** About this task **
Could each entry below be printed again exactly as given?

** Stored data **
=== Begin Enclosure ===

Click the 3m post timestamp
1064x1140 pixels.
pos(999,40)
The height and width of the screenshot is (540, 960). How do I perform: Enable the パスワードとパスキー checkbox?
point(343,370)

=== End Enclosure ===

** Output below **
Click the 3m post timestamp
1064x1140 pixels.
pos(999,40)
The height and width of the screenshot is (540, 960). How do I perform: Enable the パスワードとパスキー checkbox?
point(343,370)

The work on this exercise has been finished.